La Curva Sud cantava molto di più: la liberazione dall'Old Trafford, l'esorcismo completato dei Diavoli Rossi proprio nel giorno della festa. Quel mostro di risultato stava lì in bella posta davanti alla Curva Sud, nel giorno in cui Spalletti fa come Conti con lo scarpino, in quello in cui figli continuano la storia dei padri e si prendono in braccio il futuro di questa squadra: tra Cristian Totti e Franco Sensi ci stanno esattamente 80 anni di differenza, la stessa età della Roma che ha imparato a crescere. Il passato non fa più paura adesso, ma è una vittoria.
Ieri è un giorno di festa. Chi non credeva fosse possibile vedere alzare una coppa da diecimila persone adesso s'è ricreduto: ieri pomeriggio la squadra e l'allenatore hanno consegnato la Coppa Italia direttamente al popolo e il popolo l'ha sollevata. Fisicamente, non per modo di dire (qualche ragazzo sulla vetrata può a ragione venir considerato rappresentanza di tutta Roma). Questo nemmeno al Milan che vince la Champions League può riuscire. Ieri si poteva vedere questo ed altro, ieri si poteva vedere tutto nel giorno di festa della Roma.
C'era un presidente in tribuna commosso, un Capitano che tornava in campo col suo capolavoro più bello, coi capelli cresciuti che sembrava lui prima del Mondiale. Gli indicava la Curva e pareva dirgli. «Guarda un giorno tutto questo sarà tuo». Indicava un'atmosfera, un'appartenza, l'essere della Roma.

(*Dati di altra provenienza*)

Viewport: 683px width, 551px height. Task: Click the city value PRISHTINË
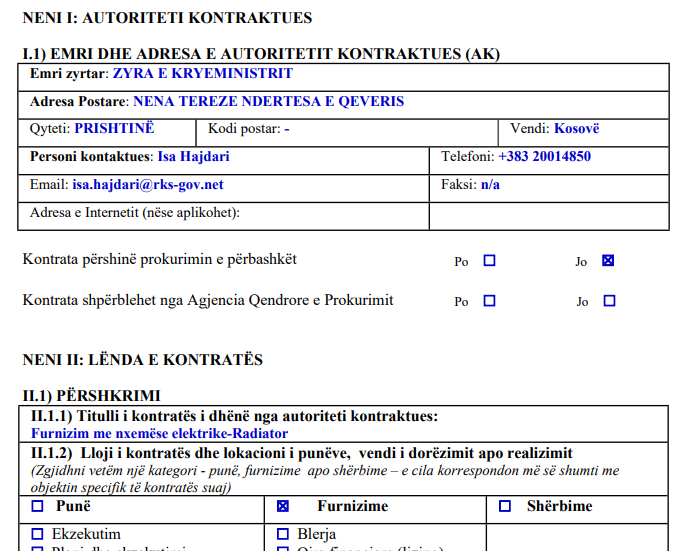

C'erano le tribune per magia tornate colorate per quest'ultima di campionato. Riecco gli striscioni vietati chissà perché ma sicuramente per legge. C'era anche quello di Luisa Petrucci. C'era tanto rosso perché tante persone si sono messe la maglietta della Roma senza bisogno di parole, e c'era il sole che è uscito malgrado le previsioni indicassero alla vigilia pioggia. Le previsioni quando c'è di mezzo la Roma lasciale stare: metereopaticamente magica.

C'erano i giocatori entrati in campo mano nella manina dei loro bambini, i figli di questa grande famiglia dei 60.000. C'erano i ciuccietti di Gaia sotto la Coppa Italia, biondissimi e bionda. C'erano i figli di Doni che quando sono entrati in campo dopo la partita del 4-3 al Messina, della Scarpa d'Oro a Totti cioè alla Roma, sono andati direttamente in porta. Ma faceva ride di più lo speaker dell'Olimpico che solennemente invitava paternalisticamente «i tifosi del Messina a restare seduti ai propri posti a fine partita». Ieri i tifosi del Messina erano 8 come le Coppe Italia della Roma. Che meraviglia! Che meraviglia! Poi Conti che quando Totti fa go si mette il pollice in bocca insieme alla nipotina e sotto la giacca ha ancora e sempre la maglia della Roma: il ragazzo si farà anche se ha le spalle strette quest'altr'anno giocherà con la maglia numero sette. E le bandiere sventolavano mentre la Roma faceva il giro di campo.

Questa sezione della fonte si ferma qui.